Ensaio sobre a cegueira

 

“Não foi a cegueira dos olhos que me interessou, foi a cegueira da razão.” – Saramago

 

Não li o livro, mas assisti ao filme. Ele destaca o dever de quem vê de assistir aqueles que não veem.

 

Mas até aqueles que têm olhos de ver possuem seu ponto cego. Esse ponto cego, comum a todos — despertos ou adormecidos — é a ignorância. A chave é examinar onde está a própria cegueira.

 

Eu sempre fui voluntariosa: queria moldar a vida à minha vontade em vez de me adaptar a ela. Como era de se esperar, não conseguia meu intento e me sentia vítima de um agressor indeterminado.

 

Essa atitude me causou várias crises.
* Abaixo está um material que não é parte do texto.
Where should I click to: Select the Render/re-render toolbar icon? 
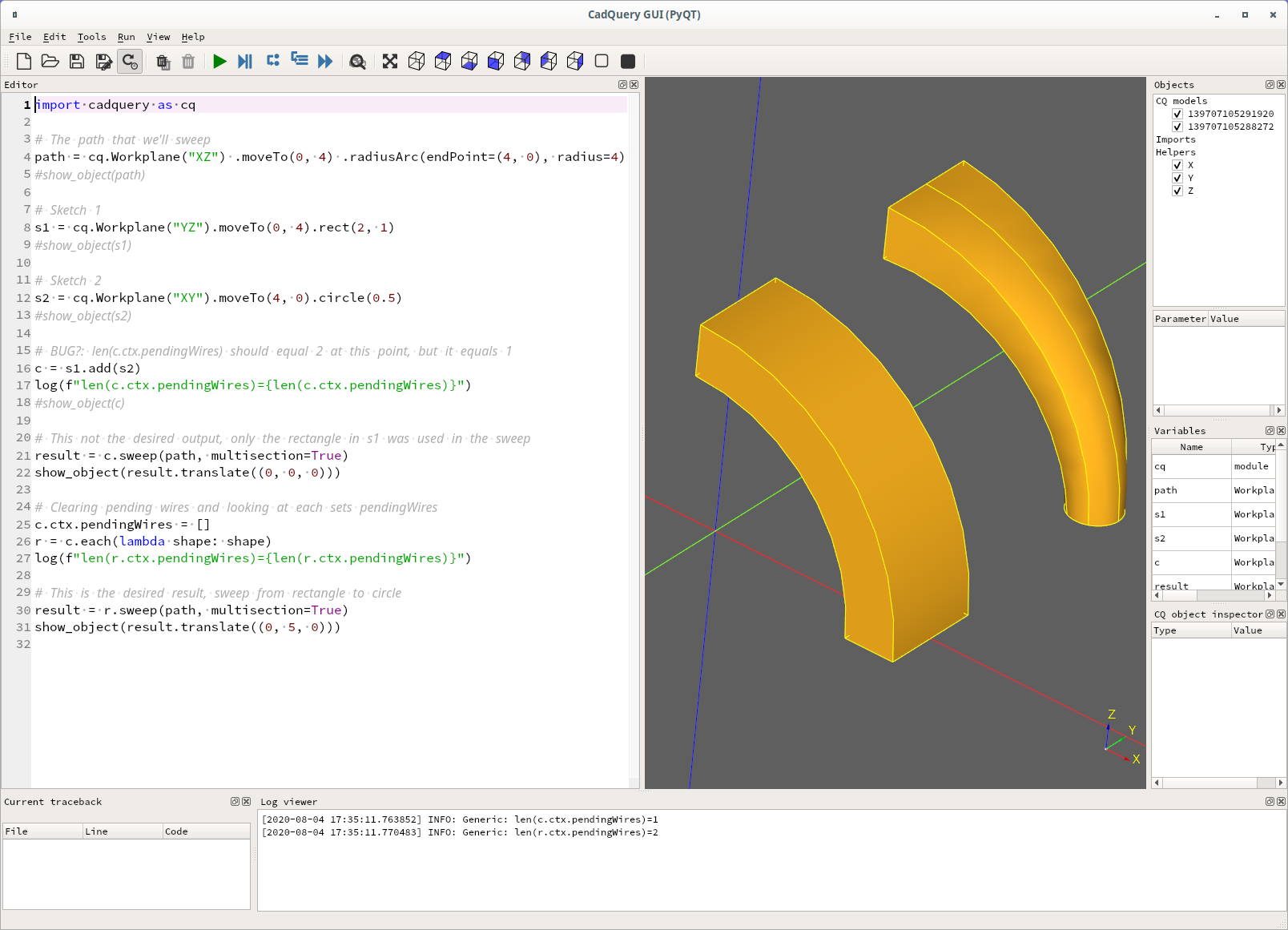click(130, 61)

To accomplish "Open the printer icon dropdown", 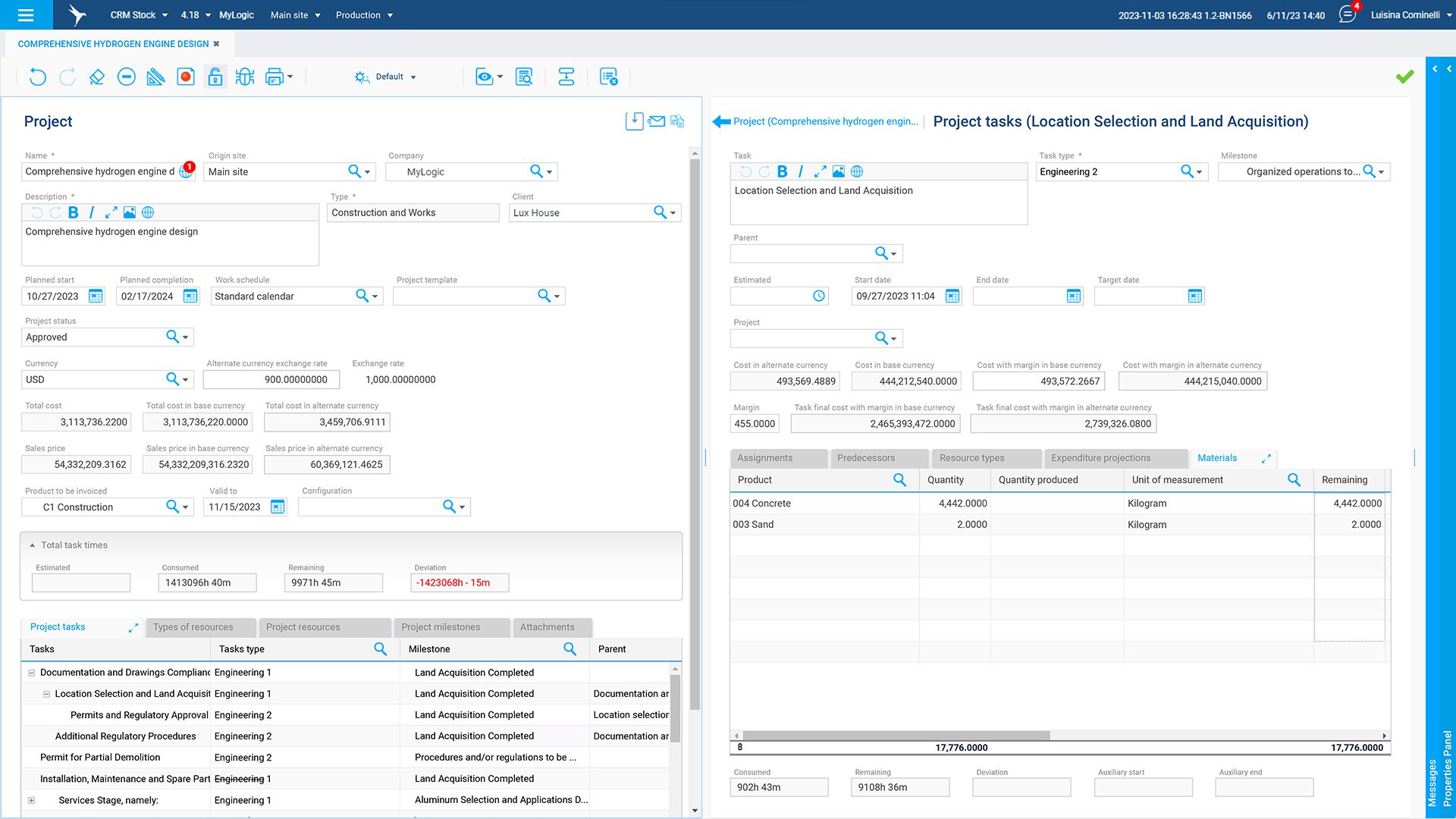I will pos(290,77).
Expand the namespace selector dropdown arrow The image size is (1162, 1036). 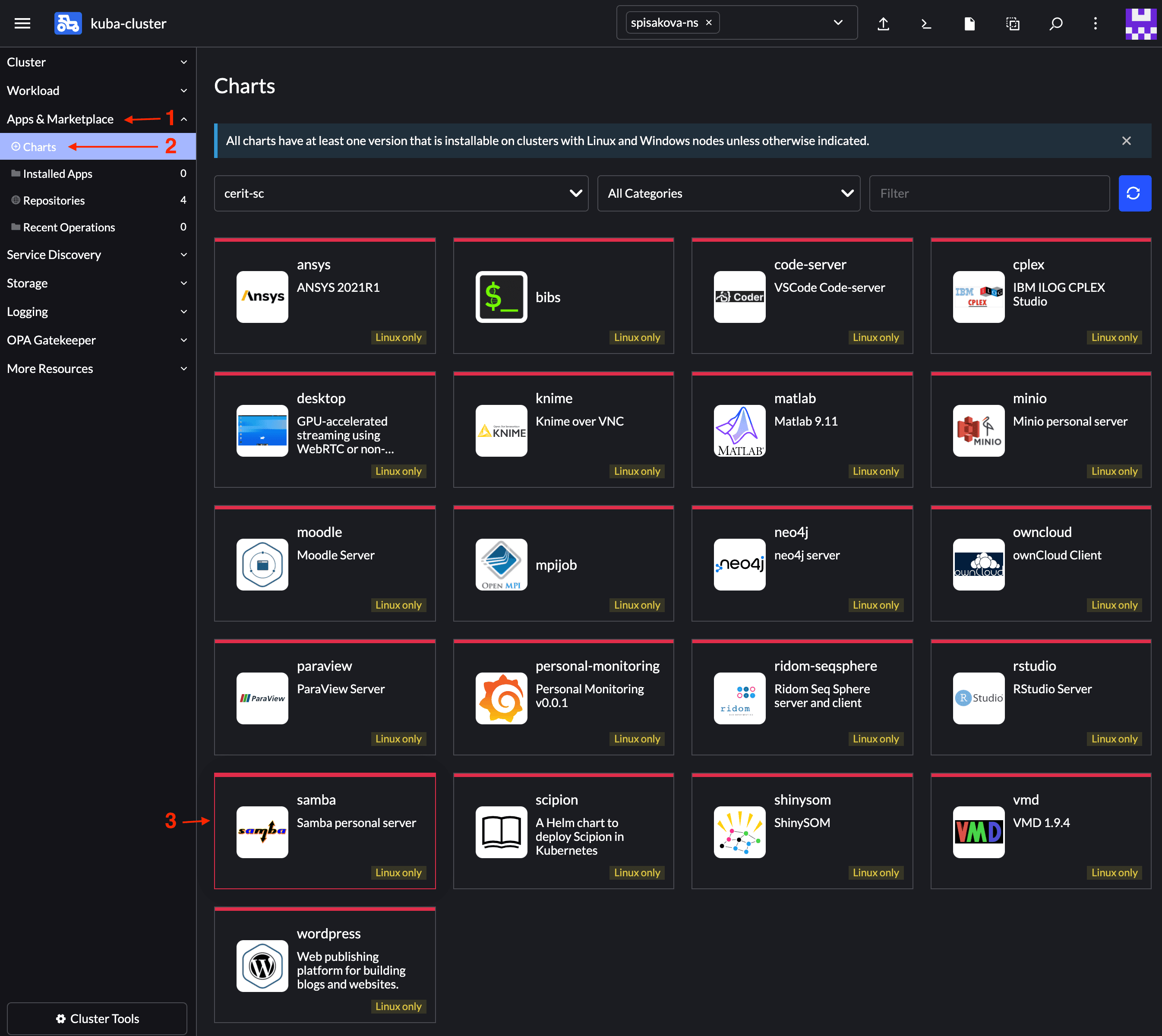838,23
Desenvolvi alguns transtornos mentais, chegando a entrar em colapso. Não entendia que não eram as pessoas ou as circunstâncias responsáveis por eu ter chegado a esse ponto, mas a minha própria atitude mental e emocional equivocada.

 

Até mesmo agora, que despertei para a realidade e para o esforço de aceitar a vida e as pessoas como elas são, ainda há resquícios do desejo de que seja feita a minha vontade, e não a de Deus.

 

Ainda persistem pontos cegos da ignorância sobre mim mesma.

 

Sei que desenvolvi resiliência para enfrentar uma condição indesejada e me ajustar a ela. Entretanto, às vezes falho na prova a que a vida me submete, porque ainda me faltam humildade e flexibilidade. O ego ainda comanda minhas vontades e tornou-se tão sutil que há momentos em que nem percebo sua ação. A pista surge quando entro em autojustificação para não mudar.

 

Digo a mim mesma que sou eu quem deve mudar, e não a vida; que, se Deus me põe à prova, é porque sabe que dou conta; e que devo me esforçar para fazer Sua vontade, porque Ele é sabedoria e amor.